TEXT FOR ANALYSIS:
Segment Open
It is regarded as a polyherbal medication because it contains a variety of therapeutic plants. Ayurvedic medicine, a traditional system that places an emphasis on disease prevention and health promotion, is well known for its use of polyherbal formulations.

Combining synergistic herbs is said to increase therapeutic effectiveness and provide for a more potent remedy than using just one of the ingredients separately.

The dried fruits of the following three Indian native plants are combined to make Triphala.

Amla (Emblica Officinalis)

Amla also referred to as Indian gooseberry, is significant in Ayurvedic treatment.

It is one of the earliest edible fruits that India is aware of. The edible fruit of a small to medium-sized tree that is common throughout India is called Indian gooseberry.

The berries have a fibrous texture and a strong, acidic flavour. Because of this, the berries are frequently cooked into meals, pickled, or soaked in sugar syrup.

Indian gooseberry and its extract are used in Ayurvedic medicine to treat symptoms like constipation and also used in cancer prevention. Indian gooseberries are very nutritious and high in vitamin C, amino acids and minerals. They also contain powerful plant compounds like phenols, tannins, phyllembelic acid, rutin, curcuminoids and emblicol .
Segment Closed
[Stored data]
Segment Open
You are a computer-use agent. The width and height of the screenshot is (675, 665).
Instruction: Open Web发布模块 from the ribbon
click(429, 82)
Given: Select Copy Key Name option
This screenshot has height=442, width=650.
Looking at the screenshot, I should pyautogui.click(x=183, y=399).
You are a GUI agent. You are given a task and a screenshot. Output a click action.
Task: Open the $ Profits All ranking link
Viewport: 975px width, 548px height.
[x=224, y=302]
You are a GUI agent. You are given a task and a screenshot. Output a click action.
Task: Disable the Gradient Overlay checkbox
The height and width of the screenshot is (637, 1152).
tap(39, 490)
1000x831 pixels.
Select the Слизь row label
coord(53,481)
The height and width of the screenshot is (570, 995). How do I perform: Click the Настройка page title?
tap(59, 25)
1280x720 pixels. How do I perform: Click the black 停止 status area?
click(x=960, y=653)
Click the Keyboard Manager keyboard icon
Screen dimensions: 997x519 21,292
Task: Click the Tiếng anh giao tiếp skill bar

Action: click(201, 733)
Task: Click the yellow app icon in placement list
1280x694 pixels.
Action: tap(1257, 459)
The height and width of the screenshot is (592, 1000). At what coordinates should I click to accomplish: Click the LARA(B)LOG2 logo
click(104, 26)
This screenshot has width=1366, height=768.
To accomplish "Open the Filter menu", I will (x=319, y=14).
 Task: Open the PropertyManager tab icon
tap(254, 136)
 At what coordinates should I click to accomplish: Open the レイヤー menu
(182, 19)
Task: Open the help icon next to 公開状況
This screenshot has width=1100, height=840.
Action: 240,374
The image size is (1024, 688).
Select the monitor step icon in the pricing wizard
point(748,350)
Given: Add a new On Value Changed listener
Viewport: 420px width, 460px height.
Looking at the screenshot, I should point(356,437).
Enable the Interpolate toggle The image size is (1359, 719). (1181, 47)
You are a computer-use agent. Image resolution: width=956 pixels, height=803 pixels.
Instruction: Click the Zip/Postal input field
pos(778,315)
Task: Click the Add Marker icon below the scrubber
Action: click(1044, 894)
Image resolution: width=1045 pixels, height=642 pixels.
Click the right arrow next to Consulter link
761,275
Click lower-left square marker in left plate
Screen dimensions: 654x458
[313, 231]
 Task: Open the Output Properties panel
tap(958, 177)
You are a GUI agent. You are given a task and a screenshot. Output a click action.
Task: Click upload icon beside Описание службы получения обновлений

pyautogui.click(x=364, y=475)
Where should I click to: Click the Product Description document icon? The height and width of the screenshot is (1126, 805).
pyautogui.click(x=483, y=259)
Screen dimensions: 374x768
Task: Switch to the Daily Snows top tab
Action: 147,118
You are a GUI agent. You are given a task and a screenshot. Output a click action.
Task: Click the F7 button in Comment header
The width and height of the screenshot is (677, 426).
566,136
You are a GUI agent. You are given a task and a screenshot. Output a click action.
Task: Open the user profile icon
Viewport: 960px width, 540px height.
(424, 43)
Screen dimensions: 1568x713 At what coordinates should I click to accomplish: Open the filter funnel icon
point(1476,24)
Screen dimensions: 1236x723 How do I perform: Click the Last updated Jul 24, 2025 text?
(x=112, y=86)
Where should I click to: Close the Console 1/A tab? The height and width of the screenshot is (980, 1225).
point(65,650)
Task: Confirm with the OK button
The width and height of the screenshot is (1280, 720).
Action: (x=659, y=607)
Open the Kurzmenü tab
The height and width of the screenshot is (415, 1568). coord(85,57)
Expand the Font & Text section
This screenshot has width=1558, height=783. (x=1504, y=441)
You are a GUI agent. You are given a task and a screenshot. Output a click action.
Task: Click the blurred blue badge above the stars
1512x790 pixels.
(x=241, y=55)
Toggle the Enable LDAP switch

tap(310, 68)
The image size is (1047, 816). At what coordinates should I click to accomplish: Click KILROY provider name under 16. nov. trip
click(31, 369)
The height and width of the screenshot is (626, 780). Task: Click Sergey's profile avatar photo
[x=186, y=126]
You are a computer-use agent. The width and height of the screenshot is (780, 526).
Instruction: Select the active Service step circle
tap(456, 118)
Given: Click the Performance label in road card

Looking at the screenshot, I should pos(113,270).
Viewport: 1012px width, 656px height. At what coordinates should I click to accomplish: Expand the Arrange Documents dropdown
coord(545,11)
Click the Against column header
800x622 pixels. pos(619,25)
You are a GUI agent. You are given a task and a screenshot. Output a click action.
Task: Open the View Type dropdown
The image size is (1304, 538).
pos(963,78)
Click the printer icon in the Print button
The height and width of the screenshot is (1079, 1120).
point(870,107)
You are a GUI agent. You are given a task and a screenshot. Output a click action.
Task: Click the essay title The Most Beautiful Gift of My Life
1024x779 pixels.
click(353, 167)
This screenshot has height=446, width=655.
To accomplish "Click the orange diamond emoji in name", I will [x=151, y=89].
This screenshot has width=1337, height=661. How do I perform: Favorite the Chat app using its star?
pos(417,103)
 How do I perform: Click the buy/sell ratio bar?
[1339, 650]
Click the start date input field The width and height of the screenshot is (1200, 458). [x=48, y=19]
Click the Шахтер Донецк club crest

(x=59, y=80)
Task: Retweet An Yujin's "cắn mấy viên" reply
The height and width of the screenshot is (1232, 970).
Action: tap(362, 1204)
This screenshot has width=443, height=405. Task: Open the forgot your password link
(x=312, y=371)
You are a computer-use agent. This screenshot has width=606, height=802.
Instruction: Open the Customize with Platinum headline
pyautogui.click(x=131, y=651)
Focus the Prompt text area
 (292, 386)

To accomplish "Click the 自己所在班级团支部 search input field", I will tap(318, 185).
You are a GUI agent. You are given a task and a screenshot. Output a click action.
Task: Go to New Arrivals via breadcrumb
Segment Closed
REQUIRED ACTIONS:
1 – In the Triphala text, reproduce the stretch from "Amla (Emblica Officinalis)" through "and emblicol .", changing "edible" to "eatable".
2 – Write a continuation of the text on Triphala and its component fruits, starting after its final sentence.

ANSWERS BY TASK:
1 –
Amla (Emblica Officinalis)

Amla also referred to as Indian gooseberry, is significant in Ayurvedic treatment.

It is one of the earliest eatable fruits that India is aware of. The eatable fruit of a small to medium-sized tree that is common throughout India is called Indian gooseberry.

The berries have a fibrous texture and a strong, acidic flavour. Because of this, the berries are frequently cooked into meals, pickled, or soaked in sugar syrup.

Indian gooseberry and its extract are used in Ayurvedic medicine to treat symptoms like constipation and also used in cancer prevention. Indian gooseberries are very nutritious and high in vitamin C, amino acids and minerals. They also contain powerful plant compounds like phenols, tannins, phyllembelic acid, rutin, curcuminoids and emblicol .

2 –
Several test-tube studies suggest that Indian gooseberries have potent anti-cancer properties. For instance, Indian gooseberry extract has been demonstrated in test-tube tests to suppress the growth of cervical and ovarian cancer cells. However, there is no proof that Indian gooseberries can protect against human cancer.

Bhaira (Terminalia bellirica)

Southeast Asia is home to the huge tree known as Terminalia bellirica. The fruit of the tree is used as a therapy for common illnesses like bacterial and viral infections and is referred to as “Bhaira” in Ayurvedic medicine.

Bhaira is believed to have medicinal properties because of the presence of tannins, ellagic acid, gallic acid, lignans, and flavones, among many other potent plant chemicals.

Bhaira is also commonly used in Ayurvedic medicine to treat diabetes and blood sugar dysregulation.

This is because Bhaira is high in gallic acid and ellagic acid, two phytochemicals that have beneficial effects on blood sugar levels, insulin sensitivity and body weight.

These plant chemicals help promote insulin secretion from the pancreas and have been shown to reduce high blood sugar and improve insulin resistance in animal studies.

Harir (Terminalia chebula)

The Middle East, India, China, and Thailand are all home to the medicinal tree Terminalia chebula. The small, green fruit of the Terminalia chebula tree, which is utilised in medicine, is referred to as this plant in Ayurveda as “Haritaki.” It is one of Triphala’s key ingredients. In Ayurveda, Haritaki is highly revered and frequently referred to as the “king of medicines.”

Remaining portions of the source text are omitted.